В лицо гостье он старался не заглядывать и всячески отводил глаза. В этом не было ничего удивительного: простым смертным до боли неприятно смотреть на многоликую, а Эная сегодня была без вуали.

Стиг видел, как при первом взгляде на храмовую деву хранитель дома побледнел. Не поверил глазам. И правильно.

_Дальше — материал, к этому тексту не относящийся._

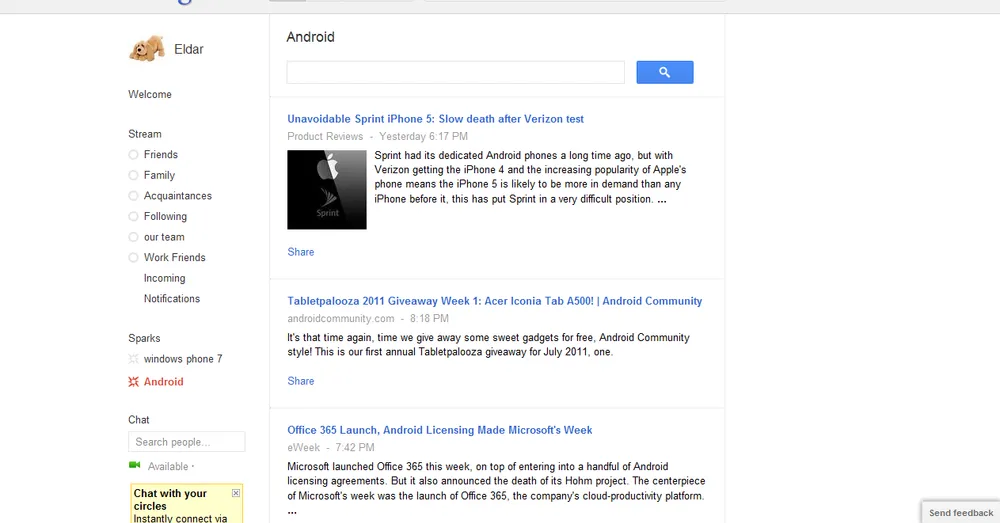
Task: Focus the Search people chat field
Action: [x=187, y=442]
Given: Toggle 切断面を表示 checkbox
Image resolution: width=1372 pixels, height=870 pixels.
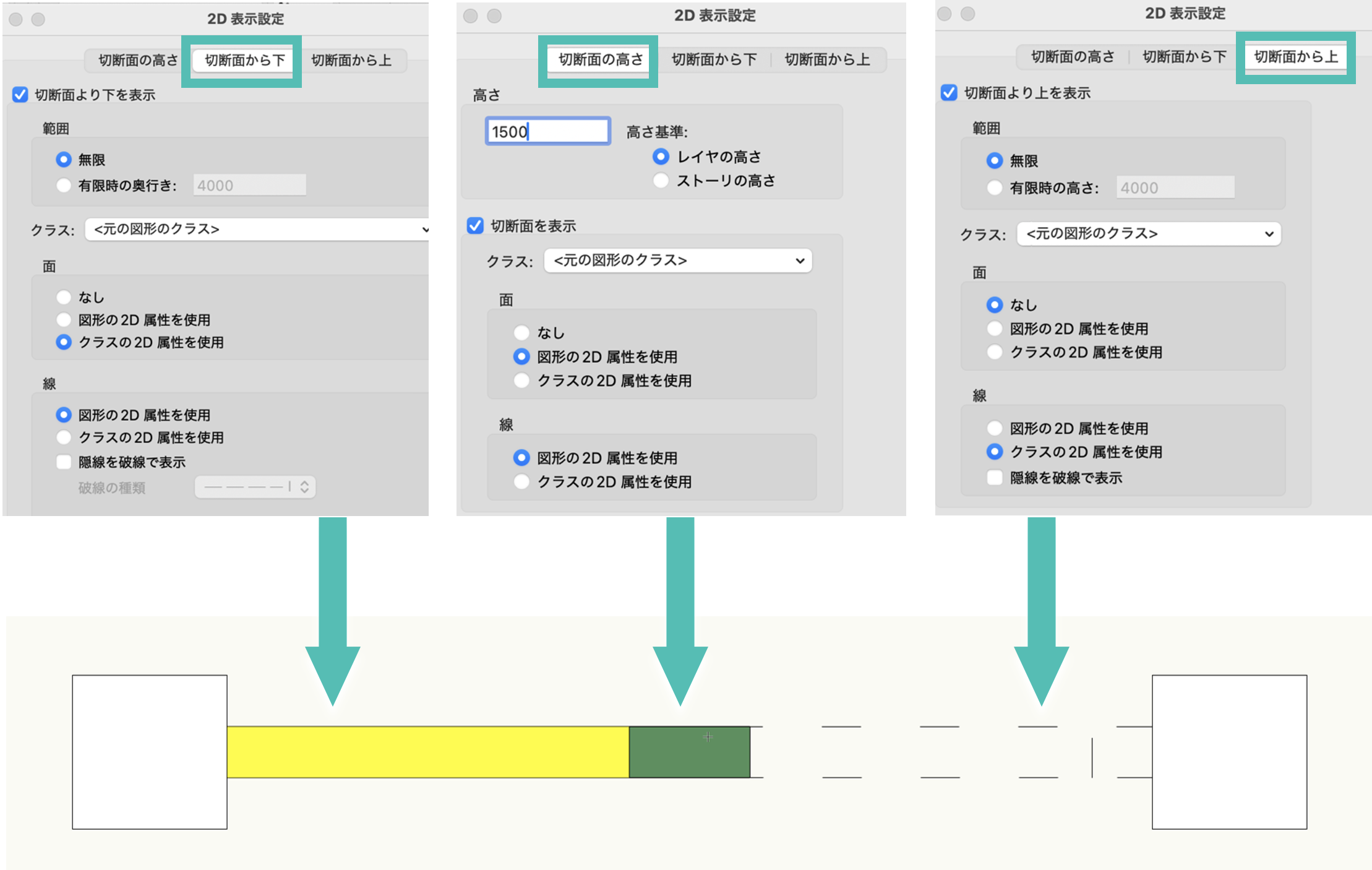Looking at the screenshot, I should (475, 226).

Пока человечек раскланивался и выражал всяческий восторг от визита высокой гостьи, глаза его, холодные и пронзительные, пристально следили за дюжиной мечников, которые втянулись в зал вместе со своей госпожой.

Четверо вооруженных мужчин, вошедшие первыми, сразу устремились к лестнице, что поднималась на второй этаж, и встали по бокам. Еще четверо быстро рассыпались по залу, проверяя альковы. Двое остались стоять за спиной госпожи, двое застыли у входных дверей.

Хранитель дома обеспокоенно обводил мечников глазами, не забывая при этом льстиво улыбаться.

Эная смерила евнуха растерянным взглядом и замерла, озираясь.

— Как твоё имя? — спросил у смотрителя выступивший из-за спины многоликой Стиг.

— Хоко Арн, — поклонился евнух и тут же сверкнул на кого-то глазами, одновременно щёлкнув пухлыми пальцами.

Через миг из-за шёлковой занавеси выбежала служанка с подносом, на котором стояли кувшин холодной воды, чеканный бокал и ваза с фруктами. Девушка склонилась перед дорогой гостьей, но Эная раздражённо взмахнула рукой, отказываясь от подношения вежливости.